BD

Debbie Drechsler - Daddy's girl  

L'association - 74p, 14€ - 2004

 

 

 

    Daddy's girl est un voyage au bout de la nuit. Un album radicalement hors norme d'une force rarement rencontrée en bande dessinée. Un récit d'horreur qui tente de recoller les morceaux d'une vie traumatisée par les abus sexuels d'un père sur sa petite fille. C'est l'histoire de Debbie Drechsler. Plus précisément, des bribes d'histoires remises en forme au fur et à mesure que les souvenirs douloureux resurgissent, lacunaires, morcelés, fracassés.

Consignes:
a) Recopiez le passage de la chronique sur Daddy's girl compris entre « Daddy's girl est » et « lacunaires, morcelés, fracassés. », ces deux passages inclus.
b) Poursuivez la chronique sur Daddy's girl après sa dernière phrase.

Données brutes:
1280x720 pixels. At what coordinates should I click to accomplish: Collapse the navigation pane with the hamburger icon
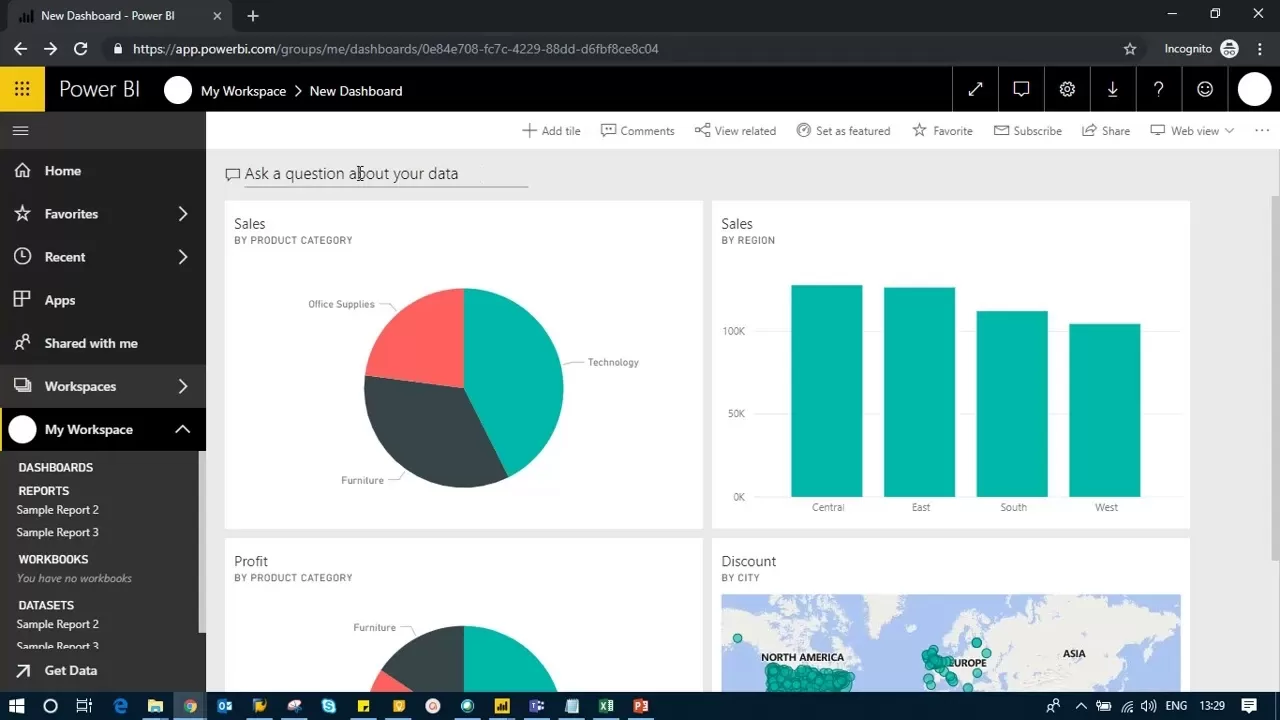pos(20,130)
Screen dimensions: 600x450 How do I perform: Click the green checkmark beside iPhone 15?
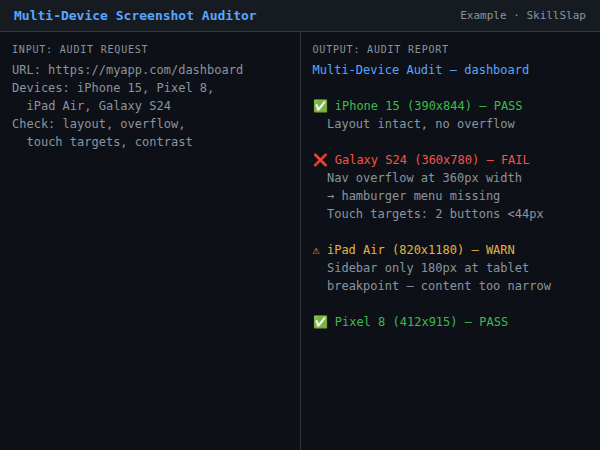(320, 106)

Réponses rédigées:
a)
Daddy's girl est un voyage au bout de la nuit. Un album radicalement hors norme d'une force rarement rencontrée en bande dessinée. Un récit d'horreur qui tente de recoller les morceaux d'une vie traumatisée par les abus sexuels d'un père sur sa petite fille. C'est l'histoire de Debbie Drechsler. Plus précisément, des bribes d'histoires remises en forme au fur et à mesure que les souvenirs douloureux resurgissent, lacunaires, morcelés, fracassés.

b)
    Écrits entre 1992 et 1996, les courts récits qui forment l'album donnent un écho particulièrement approprié à l'aspect fragmentaire du témoignage. Dans le premier de ces récits , Visiteurs dans la nuit, Debbie Drechsler avait dans un premier temps naturellement nommé la petite fille Debbie, avant de changer le nom quand elle s'est rendue compte que les récits fonctionneraient mieux si elle utilisait son expérience de l'horreur de l'inceste en la transposant dans un cadre réaliste mais fictionnel. Quoiqu'il en soit, ce qui frappe dès les premières pages, c'est la crudité du traitement, à la limite du supportable mais sans aucun sensationnalisme tapageur. Si Debbie Drechsler ne tourne pas autour du pot, l'extrême justesse du ton est cependant manifeste. La simplicité et la franchise de sa démarche touchent et évitent à l'album de sombrer dans un lourd pathos.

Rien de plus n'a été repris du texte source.